▶ _SUPPLIED TEXT_

The report contains a number of other headline findings:
- 157m more vulnerable people were subjected to a heatwave in 2017 than in 2000, and 18m more than in 2016.
- 153bn hours of work were lost in 2017 due to extreme heat as a result of climate change. China alone lost 21bn hours, the equivalent of a year's work for 1.4% of their working population. India lost 75bn hours, equivalent to 7% of their total working population.
- Heat greatly exacerbates urban air pollution, with 97% of cities in low- and middle- income countries not meeting WHO air quality guidelines.
- Heat stress, an early and severe effect of climate change, is commonplace and we, and the health systems we rely on, are ill equipped to cope.
- Rising temperatures and unseasonable warmth is responsible for cholera and dengue fever spreading, with vectorial capacity for their transmission increasing across many endemic areas.
- The mean global temperature change to which humans are exposed is more than double the global average change, with temperatures rising 0.8oC versus 0.3oC.

▶ _GIVEN MATERIAL_
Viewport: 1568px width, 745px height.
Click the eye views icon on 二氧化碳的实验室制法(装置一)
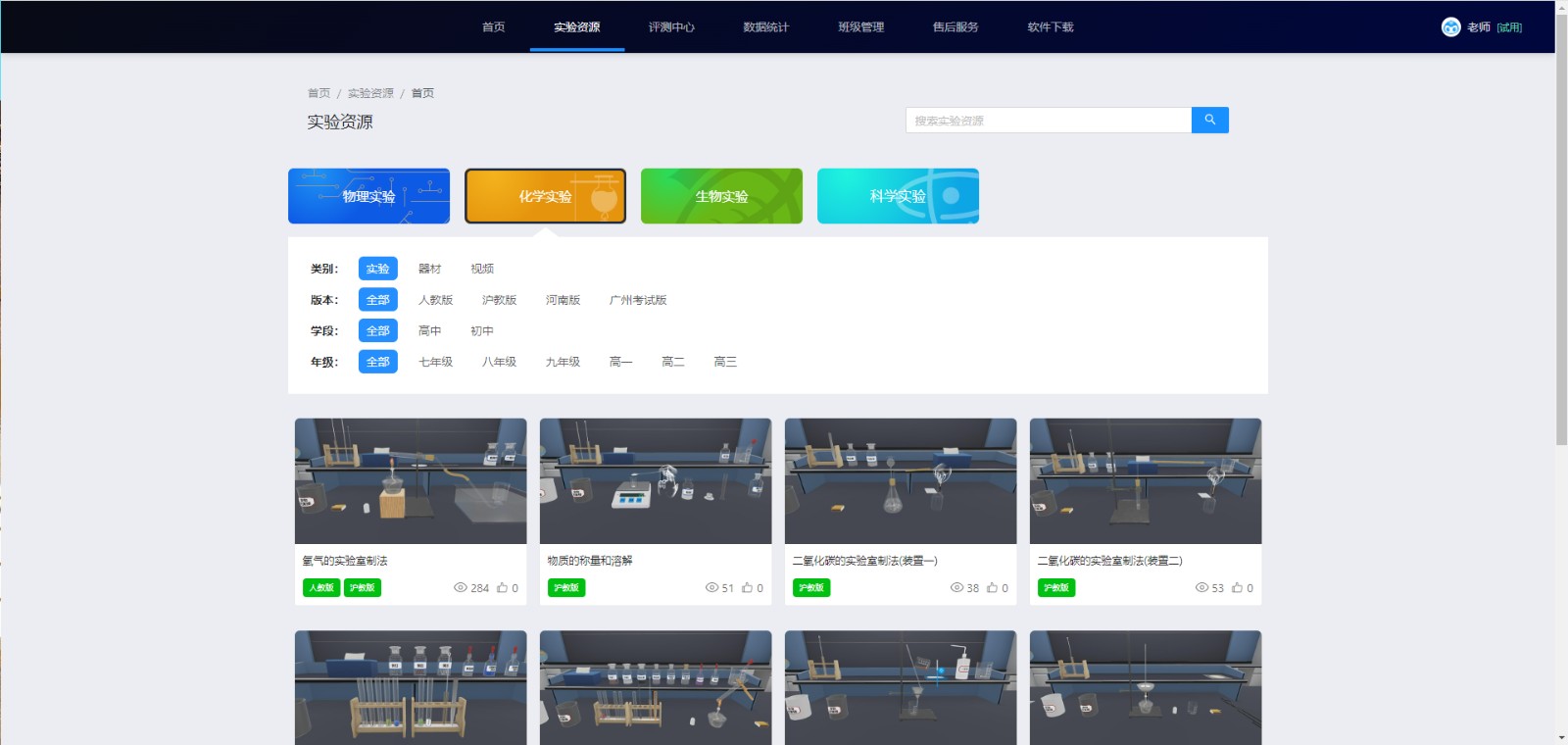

▶ _INSTRUCTIONS TO FOLLOW_
From the passage on climate change and health, extract the words from "- 153bn hours" up to and including "many endemic areas.", copying them without any change.

▶ _YOUR SOLUTION_
- 153bn hours of work were lost in 2017 due to extreme heat as a result of climate change. China alone lost 21bn hours, the equivalent of a year's work for 1.4% of their working population. India lost 75bn hours, equivalent to 7% of their total working population.
- Heat greatly exacerbates urban air pollution, with 97% of cities in low- and middle- income countries not meeting WHO air quality guidelines.
- Heat stress, an early and severe effect of climate change, is commonplace and we, and the health systems we rely on, are ill equipped to cope.
- Rising temperatures and unseasonable warmth is responsible for cholera and dengue fever spreading, with vectorial capacity for their transmission increasing across many endemic areas.